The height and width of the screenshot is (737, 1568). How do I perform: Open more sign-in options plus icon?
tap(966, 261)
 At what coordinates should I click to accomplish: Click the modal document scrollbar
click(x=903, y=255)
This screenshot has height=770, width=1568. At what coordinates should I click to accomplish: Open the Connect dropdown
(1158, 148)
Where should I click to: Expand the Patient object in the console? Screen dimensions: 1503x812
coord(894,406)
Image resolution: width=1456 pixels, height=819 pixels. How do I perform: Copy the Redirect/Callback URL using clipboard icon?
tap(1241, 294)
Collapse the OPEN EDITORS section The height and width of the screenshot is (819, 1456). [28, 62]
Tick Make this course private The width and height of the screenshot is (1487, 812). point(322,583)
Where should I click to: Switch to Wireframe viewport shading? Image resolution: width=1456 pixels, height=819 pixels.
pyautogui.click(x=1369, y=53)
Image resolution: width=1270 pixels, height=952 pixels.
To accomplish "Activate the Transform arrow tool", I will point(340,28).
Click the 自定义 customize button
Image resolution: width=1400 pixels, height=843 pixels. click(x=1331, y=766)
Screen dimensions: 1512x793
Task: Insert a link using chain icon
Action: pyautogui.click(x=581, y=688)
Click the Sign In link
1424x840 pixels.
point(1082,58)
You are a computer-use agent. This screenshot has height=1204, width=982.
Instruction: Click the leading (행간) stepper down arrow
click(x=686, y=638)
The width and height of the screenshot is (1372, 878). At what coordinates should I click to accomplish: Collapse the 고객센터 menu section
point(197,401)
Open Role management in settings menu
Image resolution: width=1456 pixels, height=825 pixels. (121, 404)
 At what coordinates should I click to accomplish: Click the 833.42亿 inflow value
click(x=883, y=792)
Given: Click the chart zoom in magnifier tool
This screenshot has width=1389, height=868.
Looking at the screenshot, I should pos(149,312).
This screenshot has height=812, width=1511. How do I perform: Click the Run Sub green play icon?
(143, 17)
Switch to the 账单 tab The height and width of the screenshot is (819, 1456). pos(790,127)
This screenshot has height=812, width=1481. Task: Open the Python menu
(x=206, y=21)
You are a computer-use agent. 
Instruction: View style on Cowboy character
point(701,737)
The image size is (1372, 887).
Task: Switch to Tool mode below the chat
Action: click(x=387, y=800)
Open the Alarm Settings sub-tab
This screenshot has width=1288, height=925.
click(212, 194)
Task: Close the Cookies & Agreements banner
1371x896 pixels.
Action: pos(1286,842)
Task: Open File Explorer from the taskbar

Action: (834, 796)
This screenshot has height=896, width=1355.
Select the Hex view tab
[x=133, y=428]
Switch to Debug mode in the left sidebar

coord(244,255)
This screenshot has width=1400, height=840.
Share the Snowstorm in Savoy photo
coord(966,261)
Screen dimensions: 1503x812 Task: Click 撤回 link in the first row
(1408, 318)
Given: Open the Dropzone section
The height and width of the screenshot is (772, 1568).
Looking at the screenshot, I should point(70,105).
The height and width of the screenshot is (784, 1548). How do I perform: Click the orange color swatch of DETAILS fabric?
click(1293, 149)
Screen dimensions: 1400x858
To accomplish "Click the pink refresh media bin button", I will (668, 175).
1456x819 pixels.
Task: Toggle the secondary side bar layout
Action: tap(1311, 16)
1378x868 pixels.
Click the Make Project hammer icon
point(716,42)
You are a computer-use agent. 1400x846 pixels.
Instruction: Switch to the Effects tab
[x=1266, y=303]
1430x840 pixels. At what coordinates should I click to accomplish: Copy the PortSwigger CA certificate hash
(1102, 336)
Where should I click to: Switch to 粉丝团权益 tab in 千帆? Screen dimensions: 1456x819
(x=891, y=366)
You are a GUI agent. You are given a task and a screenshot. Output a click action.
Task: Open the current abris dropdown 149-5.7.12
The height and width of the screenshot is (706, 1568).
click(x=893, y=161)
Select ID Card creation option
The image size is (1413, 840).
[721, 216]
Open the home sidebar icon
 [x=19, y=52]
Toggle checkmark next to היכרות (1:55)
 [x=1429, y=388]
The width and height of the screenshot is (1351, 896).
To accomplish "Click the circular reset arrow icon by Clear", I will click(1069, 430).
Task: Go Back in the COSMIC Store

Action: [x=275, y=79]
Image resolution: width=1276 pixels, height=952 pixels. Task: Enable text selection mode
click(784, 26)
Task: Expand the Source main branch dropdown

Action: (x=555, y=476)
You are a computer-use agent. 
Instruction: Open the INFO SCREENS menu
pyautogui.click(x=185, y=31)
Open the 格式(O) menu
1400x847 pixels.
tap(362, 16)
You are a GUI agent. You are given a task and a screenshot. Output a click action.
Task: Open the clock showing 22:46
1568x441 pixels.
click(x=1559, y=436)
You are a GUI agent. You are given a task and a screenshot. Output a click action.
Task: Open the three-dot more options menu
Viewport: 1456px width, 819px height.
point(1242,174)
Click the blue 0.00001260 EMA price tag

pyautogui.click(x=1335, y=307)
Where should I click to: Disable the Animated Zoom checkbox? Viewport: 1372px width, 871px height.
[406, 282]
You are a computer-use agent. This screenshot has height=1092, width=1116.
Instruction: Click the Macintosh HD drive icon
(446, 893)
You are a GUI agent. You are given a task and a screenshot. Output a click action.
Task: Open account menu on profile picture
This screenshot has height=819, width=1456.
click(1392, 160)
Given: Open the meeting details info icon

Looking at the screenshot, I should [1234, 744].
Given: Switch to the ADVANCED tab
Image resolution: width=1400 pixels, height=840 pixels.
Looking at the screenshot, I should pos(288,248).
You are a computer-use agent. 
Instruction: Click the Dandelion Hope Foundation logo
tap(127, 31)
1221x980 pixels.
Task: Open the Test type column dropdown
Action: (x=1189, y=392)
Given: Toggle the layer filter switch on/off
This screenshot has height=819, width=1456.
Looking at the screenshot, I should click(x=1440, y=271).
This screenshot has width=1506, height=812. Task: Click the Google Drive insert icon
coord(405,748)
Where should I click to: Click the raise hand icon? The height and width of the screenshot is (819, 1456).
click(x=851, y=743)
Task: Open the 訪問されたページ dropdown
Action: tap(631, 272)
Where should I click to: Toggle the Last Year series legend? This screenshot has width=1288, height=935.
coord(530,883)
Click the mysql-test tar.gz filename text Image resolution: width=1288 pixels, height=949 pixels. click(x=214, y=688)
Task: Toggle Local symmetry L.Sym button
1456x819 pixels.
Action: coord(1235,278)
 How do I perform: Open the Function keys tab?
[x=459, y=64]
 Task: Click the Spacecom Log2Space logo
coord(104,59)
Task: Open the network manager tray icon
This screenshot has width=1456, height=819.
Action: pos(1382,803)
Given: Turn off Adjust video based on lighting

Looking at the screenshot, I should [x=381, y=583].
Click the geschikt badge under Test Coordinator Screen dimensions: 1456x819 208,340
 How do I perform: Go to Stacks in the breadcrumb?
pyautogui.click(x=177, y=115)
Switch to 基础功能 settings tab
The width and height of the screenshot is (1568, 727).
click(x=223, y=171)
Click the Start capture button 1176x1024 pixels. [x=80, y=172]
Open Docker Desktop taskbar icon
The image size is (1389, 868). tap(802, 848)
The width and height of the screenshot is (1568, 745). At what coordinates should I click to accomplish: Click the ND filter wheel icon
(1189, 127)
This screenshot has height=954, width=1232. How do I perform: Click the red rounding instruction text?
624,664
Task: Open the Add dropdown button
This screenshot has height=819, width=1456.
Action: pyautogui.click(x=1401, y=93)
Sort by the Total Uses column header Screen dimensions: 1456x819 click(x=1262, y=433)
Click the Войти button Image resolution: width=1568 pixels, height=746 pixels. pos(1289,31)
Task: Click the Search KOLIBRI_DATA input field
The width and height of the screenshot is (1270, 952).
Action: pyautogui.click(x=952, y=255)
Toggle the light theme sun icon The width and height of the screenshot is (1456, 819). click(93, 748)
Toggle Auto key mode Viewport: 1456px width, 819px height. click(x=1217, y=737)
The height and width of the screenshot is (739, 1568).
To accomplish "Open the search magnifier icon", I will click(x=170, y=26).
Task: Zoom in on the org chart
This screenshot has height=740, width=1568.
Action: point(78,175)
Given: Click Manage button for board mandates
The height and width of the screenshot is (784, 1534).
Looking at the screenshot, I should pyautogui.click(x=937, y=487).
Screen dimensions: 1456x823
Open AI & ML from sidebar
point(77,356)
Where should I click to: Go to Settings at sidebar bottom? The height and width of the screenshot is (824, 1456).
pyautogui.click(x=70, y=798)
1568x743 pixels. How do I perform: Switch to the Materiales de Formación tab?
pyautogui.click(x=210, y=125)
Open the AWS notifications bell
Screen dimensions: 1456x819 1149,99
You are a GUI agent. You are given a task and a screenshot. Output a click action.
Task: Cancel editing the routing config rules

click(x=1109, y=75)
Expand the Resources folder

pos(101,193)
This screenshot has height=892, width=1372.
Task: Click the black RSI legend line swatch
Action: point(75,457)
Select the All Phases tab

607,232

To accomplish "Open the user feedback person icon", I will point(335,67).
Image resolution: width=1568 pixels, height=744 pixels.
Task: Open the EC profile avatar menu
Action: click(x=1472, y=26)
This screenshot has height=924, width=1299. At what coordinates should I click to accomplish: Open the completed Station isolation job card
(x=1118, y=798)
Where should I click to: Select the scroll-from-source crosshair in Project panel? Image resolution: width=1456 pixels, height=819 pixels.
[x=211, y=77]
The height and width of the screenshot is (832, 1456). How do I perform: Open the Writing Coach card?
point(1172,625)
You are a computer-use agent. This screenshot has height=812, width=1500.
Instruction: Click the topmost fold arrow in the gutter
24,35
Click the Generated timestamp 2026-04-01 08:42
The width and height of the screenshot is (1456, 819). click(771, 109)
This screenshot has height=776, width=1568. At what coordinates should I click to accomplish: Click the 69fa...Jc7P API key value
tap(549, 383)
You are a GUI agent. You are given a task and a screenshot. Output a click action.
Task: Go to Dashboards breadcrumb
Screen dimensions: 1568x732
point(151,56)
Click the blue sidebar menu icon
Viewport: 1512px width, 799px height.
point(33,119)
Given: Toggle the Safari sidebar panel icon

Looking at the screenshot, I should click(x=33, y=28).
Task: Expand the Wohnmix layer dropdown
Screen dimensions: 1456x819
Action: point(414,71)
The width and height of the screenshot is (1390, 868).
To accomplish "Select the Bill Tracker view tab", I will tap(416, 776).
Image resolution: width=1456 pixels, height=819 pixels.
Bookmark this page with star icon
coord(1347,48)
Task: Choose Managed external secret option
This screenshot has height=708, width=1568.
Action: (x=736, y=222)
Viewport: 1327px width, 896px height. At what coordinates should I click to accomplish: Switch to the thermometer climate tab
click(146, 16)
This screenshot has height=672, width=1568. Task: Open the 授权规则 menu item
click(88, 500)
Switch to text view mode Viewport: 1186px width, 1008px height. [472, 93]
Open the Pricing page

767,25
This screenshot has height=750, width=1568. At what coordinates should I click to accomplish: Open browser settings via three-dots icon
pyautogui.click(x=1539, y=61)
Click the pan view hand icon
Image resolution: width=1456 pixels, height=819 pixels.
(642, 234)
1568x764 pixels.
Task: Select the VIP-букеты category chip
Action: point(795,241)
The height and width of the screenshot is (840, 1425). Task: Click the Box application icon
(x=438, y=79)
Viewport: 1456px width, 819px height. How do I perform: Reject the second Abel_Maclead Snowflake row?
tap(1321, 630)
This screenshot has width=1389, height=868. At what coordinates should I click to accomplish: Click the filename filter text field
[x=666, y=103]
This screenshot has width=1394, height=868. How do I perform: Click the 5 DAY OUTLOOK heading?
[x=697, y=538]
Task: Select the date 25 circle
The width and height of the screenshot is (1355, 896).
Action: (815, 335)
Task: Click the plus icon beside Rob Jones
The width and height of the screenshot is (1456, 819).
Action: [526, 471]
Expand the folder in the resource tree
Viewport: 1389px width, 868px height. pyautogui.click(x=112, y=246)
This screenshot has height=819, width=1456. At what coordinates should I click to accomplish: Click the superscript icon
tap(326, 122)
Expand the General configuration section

Exercise: Copy the lines above exactly, beginning at the line that has "Screen dimensions: 1568x732" and stopping after the line that has "Task: Expand the Wohnmix layer dropdown", and omit the rest.

Reply to the exercise:
Screen dimensions: 1568x732
point(151,56)
Click the blue sidebar menu icon
Viewport: 1512px width, 799px height.
point(33,119)
Given: Toggle the Safari sidebar panel icon

Looking at the screenshot, I should click(x=33, y=28).
Task: Expand the Wohnmix layer dropdown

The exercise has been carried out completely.